Authors: Milan Stakovic, Matthew Rowe
Version: 1.0
Date: 2011-04-11
Due to a high interest in reusing our methodology for reaching a satisfactory level of inter-rater agreement, and a demand in the research community for a comprehensive methodology guide, we have decided to publish this document with the intention to explain our methodology, justify its use and provide the guidelines for researchers who wish to apply it.
In constructing gold standard data sets, and performing other manual evaluations in which several (at least 3) experts give opinions, an important step is the measuring of inter-rater agreement, which if satisfactory, gives validity to the final results of rating.
The agreement levels between raters are usually calculated using the kappa (k) agreement metric, defined in [1], to calculate the evaluator agreement in each phase. The k-statistic measures the chance corrected agreement between raters, using the confusion matrix shown in Table 1. The metric presented here is used to express the agreement level between a pair of raters. Agreement level is considered satisfactory if the kappa value is greater then 0.6. The overall results are considered acceptable if the agreement between each two raters is satisfactory. Alternative metrics are available for calculating the agreement between more then two raters at once, but in this document we are using the two rater agreement measure for the sake of simplicity. Our methodology for reaching the satisfactory level of agreement however is independent of the metric used, and is therefore generalizable to other metrics.
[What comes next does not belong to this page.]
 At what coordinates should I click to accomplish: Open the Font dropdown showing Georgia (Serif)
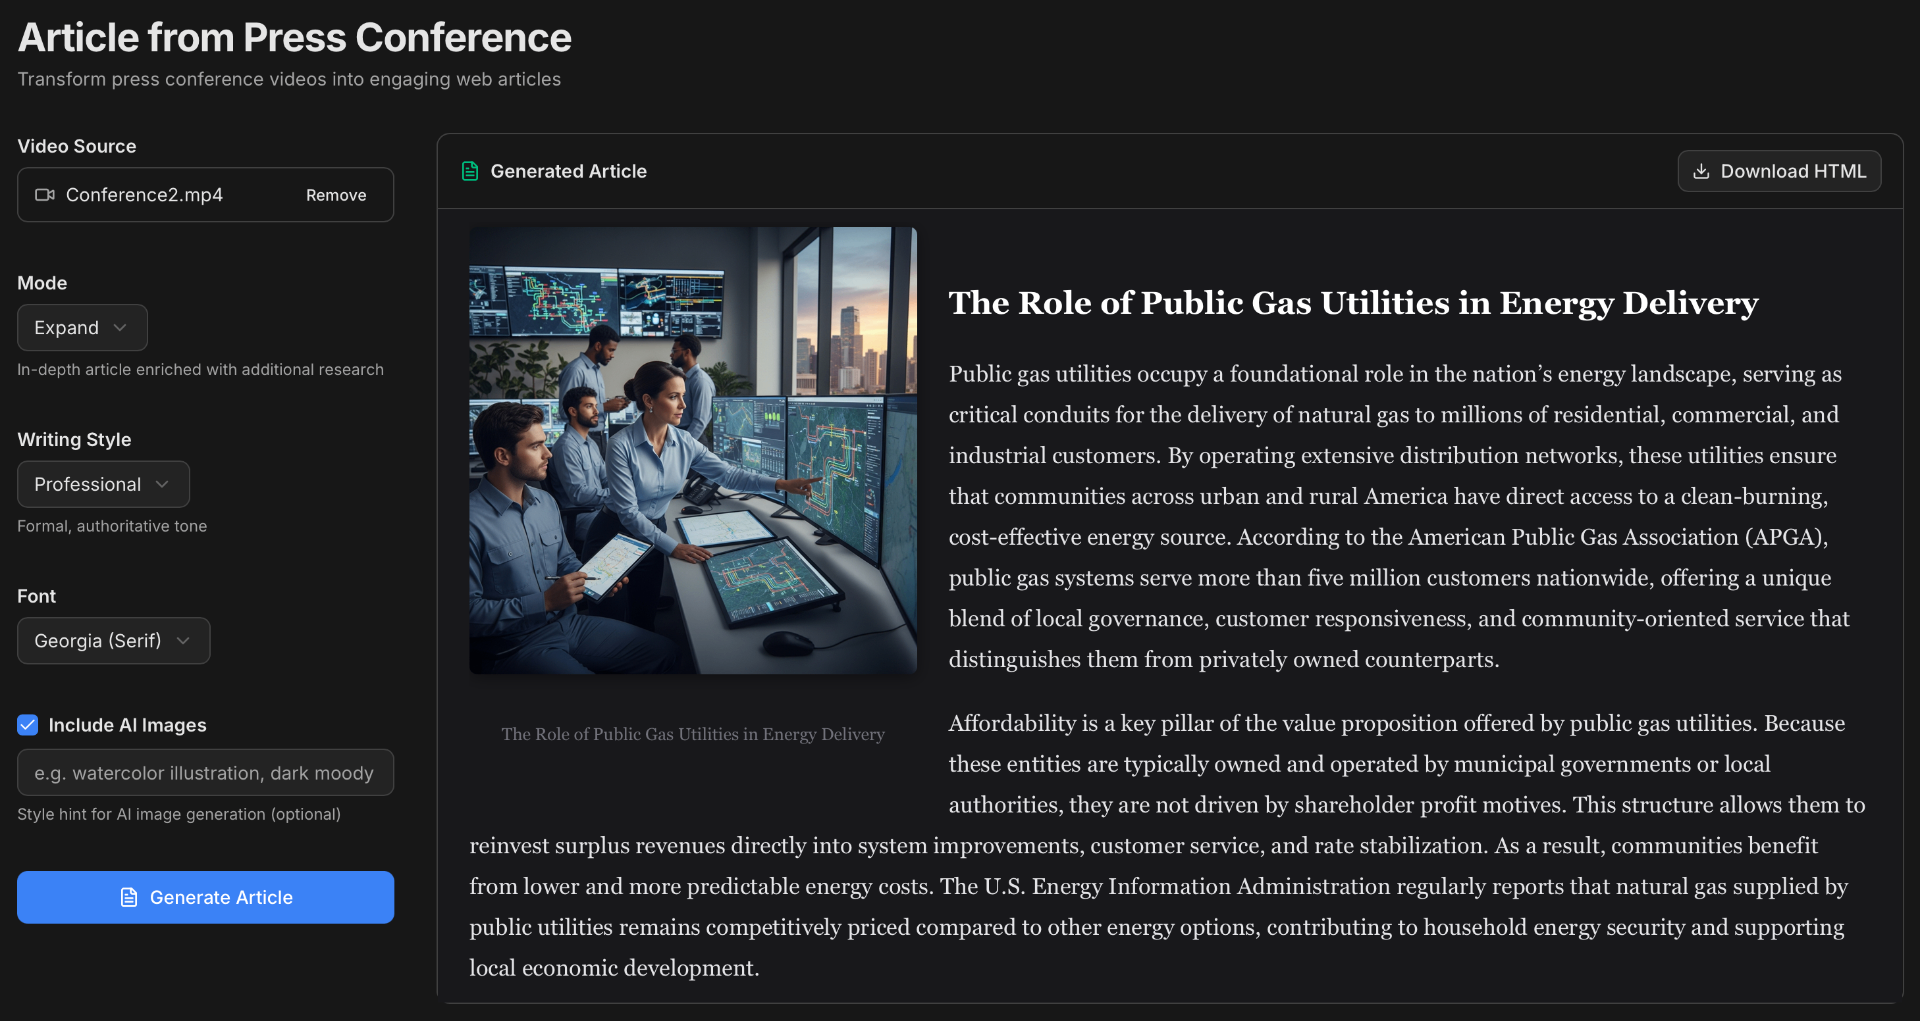click(x=114, y=641)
Table 1. Rater Agreement Confusion Matrix for Two Raters
Rater 1 | |||
Positive | Negative | ||
Rater 2 | Positive | a | b |
Negative | c | d |
Kappa statistic
Reaching the satisfactory agreement between the expert raters is often difficult. Depending on the task, the inter-rater agreement can be quite low, especially if the task involves personal judgment and not just recognition of undeniable facts. Such personal judgment tasks are a common case in manual classification which leads to the need for a systematic way of reaching a satisfactory rater agreement, a level that would yield usable gold standards, and valid evaluations.
Our method consists of an iterative approach for reaching a satisfactory inter-rater agreement, inspired by Delphi method of forecasting [2]. The procedure for conducting the approach is as follows:
1. In the first step the raters are expected to give their ratings.
2. The ratings from the previous phase are then processed and the kappa statistic calculated. if the value of the kappa statistic is satisfactory for all rater pairs, accept the results and stop. If not, continue.
3. The rater inputs are anonymized and presented together. The order of presentation of raters inputs’ is randomized. Such ratings are then presented to all the raters who can then change their initial inputs, of if them disagree with the other raters he/she can input comments to justify their ratings. The comments remain anonymous in order to eliminate the potential source of bias in the weights one may give to other raters if their names were known.
4. go to step 2.
The approach helps to reach a satisfactory rater agreement if this is possible. If the array of kappa values would prove to be divergent, this would indicate the possibility that an agreement may not be reached with the given expert raters, and in such cases it is better to stop the procedure after 4th or 6th iteration.
We have successfully used the methodology in our studies [3] and [4] where the agreement was reached in less then 3 iterations, for 3 raters.
Stankovic-Rowe methodology allows one to surmount the problem of low inter-rater agreement in cases where the raters try to agree on a judgment rather then a fact. The method offers a way to correct a number of disagreements in ratings by reaching a consensus through controlled iterative interactions of raters. In these interactions the method assures that factors such as : raters’ reputation, image, sex, and age; as well as time of providing ratings; do not influence the consensus and the inter-rater agreement. The agreement is reached only through qualified justifications and convergence in opinion.
[1] Fleiss, J. L. (1981) Statistical methods for rates and proportions. 2nd ed. (New York: John Wiley)
[2] Rowe and Wright (1999): The Delphi technique as a forecasting tool: issues and analysis. International Journal of Forecasting, Volume 15, Issue 4, October 1999.
[3] Stankovic, M., Rowe, M., & Laublet, P. (2010). Mapping Tweets to Conference Talks: A Goldmine for Semantics. in Proceedings of the 3rd Social Data on the Web Conferece, SDOW2010, collcoated with International Semantic Web Conference ISWC2010. Shanghai, China.
[4] Stankovic, M., Jovanovic, J., & Laublet, P. (2011). Linked Data Metrics for Flexible Expert Search on the open Web. Poceedings of 8th Extended Semantic Web Conference (ESWC2011). Heraklion, Crete, Grece: Springer.